==== Source passage ====

More than a year ago, state forestry officials were said to be working with city employees to design strategies to fight fires in Scripps Ranch, a community surrounded by dead and dying eucalyptus trees. According to sources, the highly flammable trees were on the minds of Scripps Ranch residents. A debate ensued in the community, splitting residents into camps both supporting and opposing tree removal. Eventually, a homeowners association vote set fate's path-the trees would stay.
When Gov. Davis months ago requested $450 million in federal money to help manage the overgrowth in California's forest and chaparral-dominated backcountries, the Bush administration dragged its feet, eventually denying the request a day before the San Diego fires erupted. Bush officials claimed the state had already received $46 million to clear brush in California's 17 national forests, an amount viewed by some as woefully inadequate.
Congressman Filner suggested that the denial was the epitome of partisan politics. "I suspect it was because the governor of California was asking was the reason that was ignored," he said. "The governor had seen this in advance, and the Republican president didn't respond, if you want to get partisan."

==== Extracted data ====

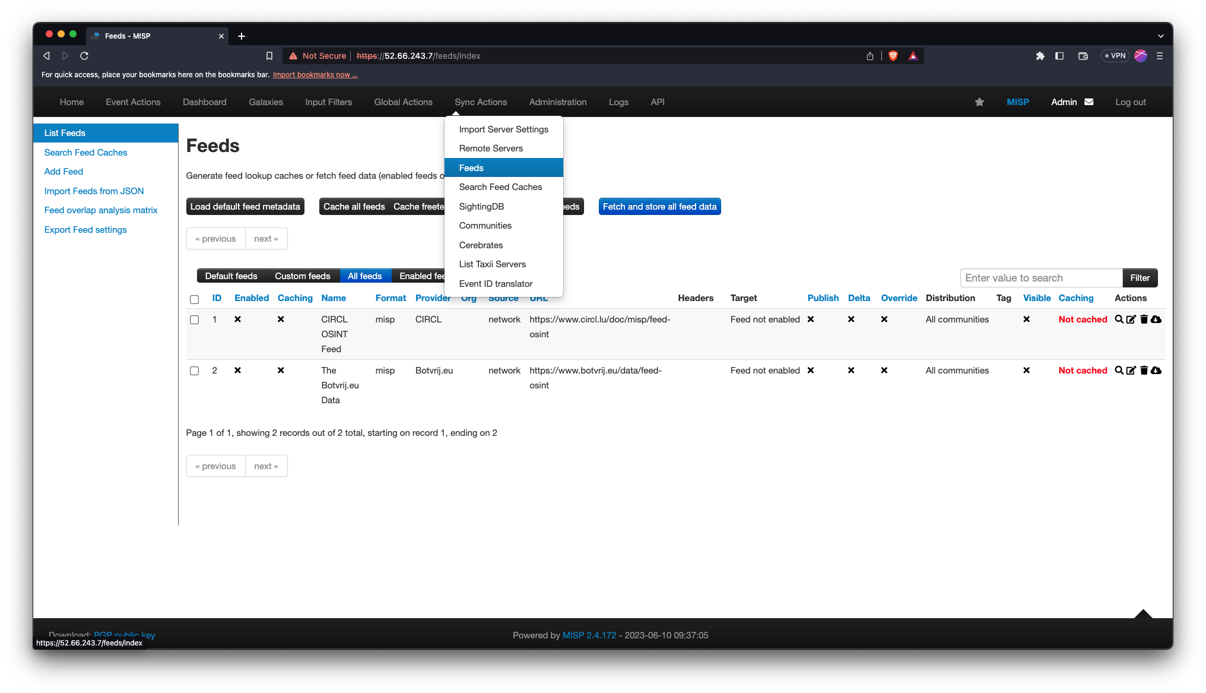
Task: Click the edit icon for CIRCL OSINT Feed
Action: (x=1131, y=319)
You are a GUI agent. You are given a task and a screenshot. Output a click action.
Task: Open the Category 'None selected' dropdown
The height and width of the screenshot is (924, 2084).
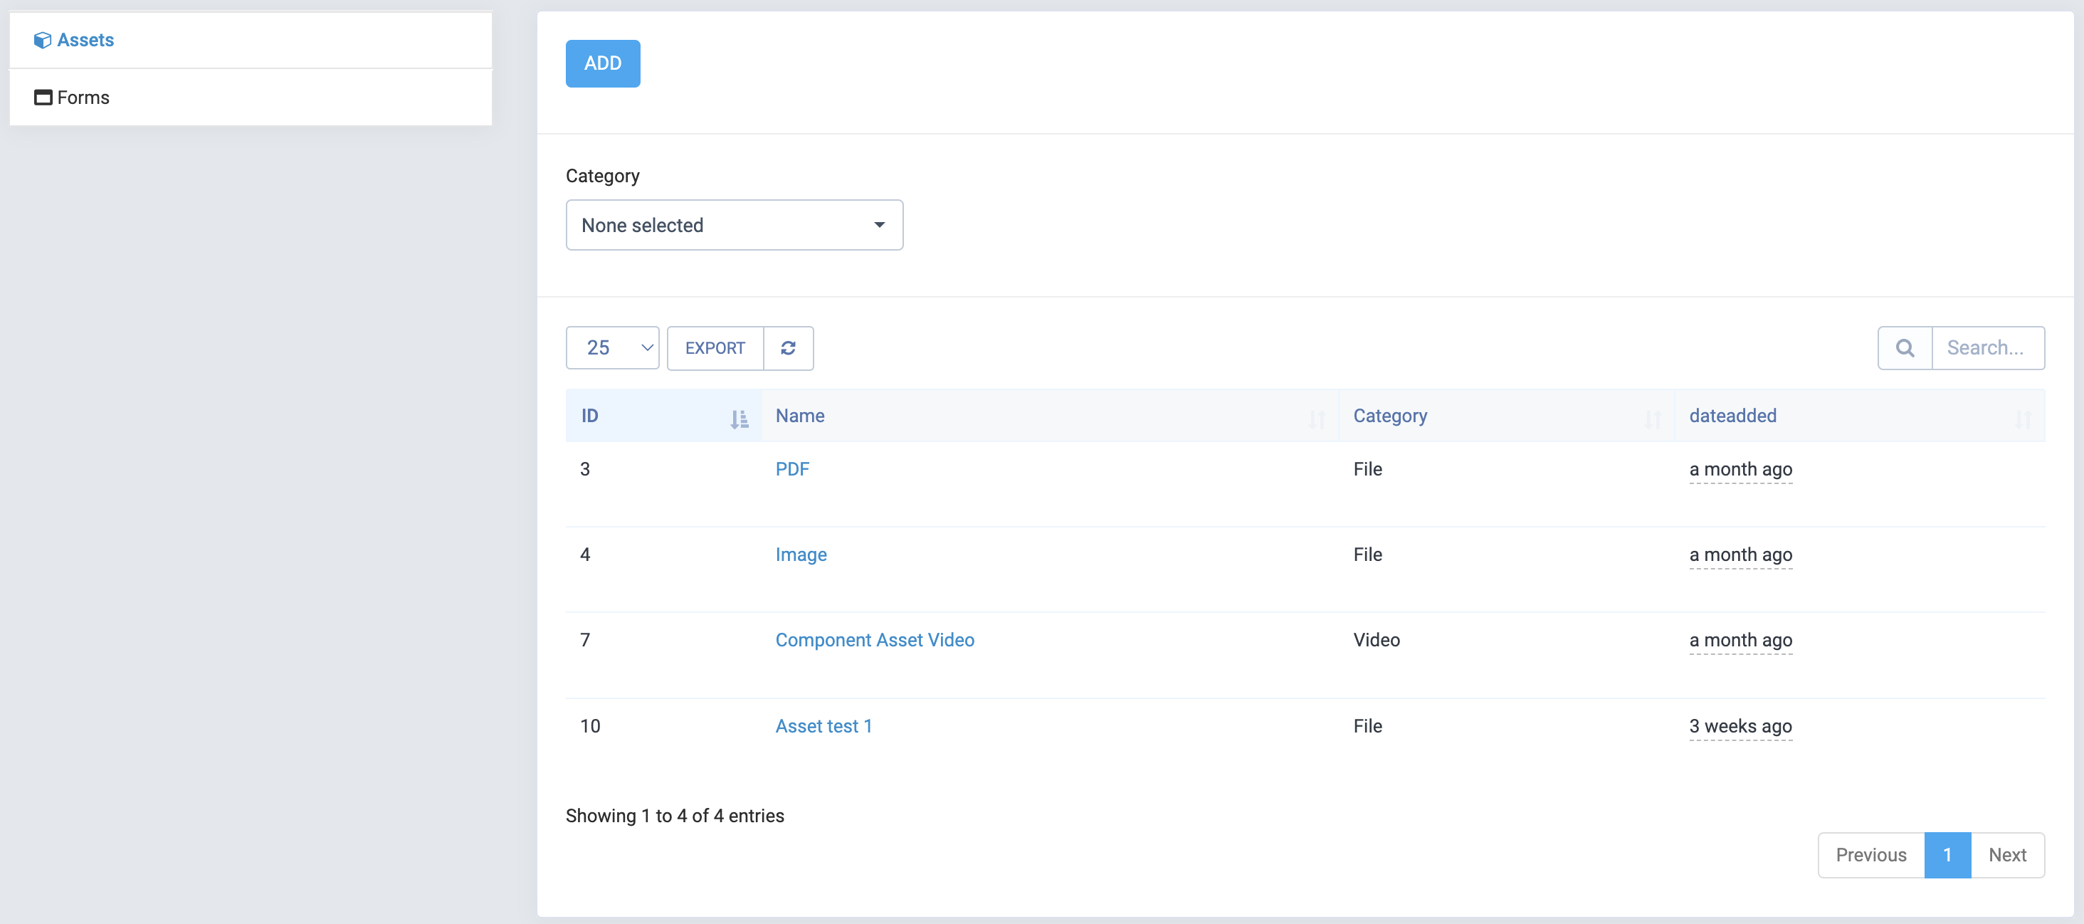click(734, 225)
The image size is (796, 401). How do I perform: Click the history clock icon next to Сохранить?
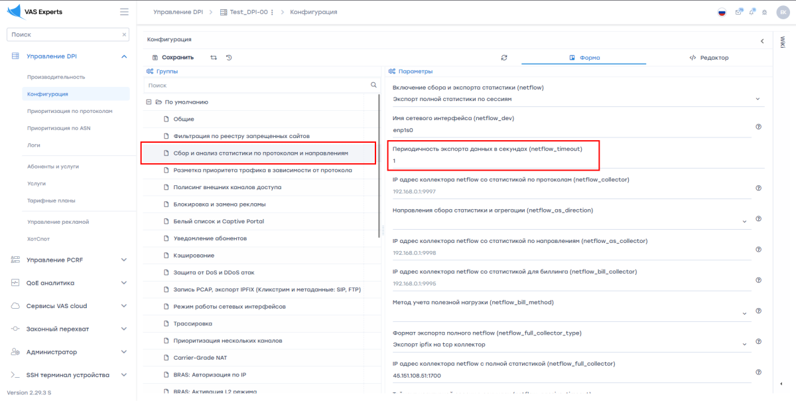(229, 58)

====

## Problems to solve
- a) From the passage on San Diego fire preparedness, quote everything from "More than a" up to and including "trees would stay.".
- b) Summarize the passage on San Diego fire preparedness in two sentences.
Rely only on the passage on San Diego fire preparedness and not on the material.

## Solutions to the exercise
- a)
More than a year ago, state forestry officials were said to be working with city employees to design strategies to fight fires in Scripps Ranch, a community surrounded by dead and dying eucalyptus trees. According to sources, the highly flammable trees were on the minds of Scripps Ranch residents. A debate ensued in the community, splitting residents into camps both supporting and opposing tree removal. Eventually, a homeowners association vote set fate's path-the trees would stay.

- b) Scripps Ranch residents split over whether to remove the highly flammable eucalyptus trees surrounding their community, and a homeowners association vote decided that the trees would stay. The Bush administration denied Gov. Davis's request for $450 million in federal money to manage overgrowth in California's backcountries a day before the San Diego fires erupted, and Congressman Filner suggested the denial was the epitome of partisan politics.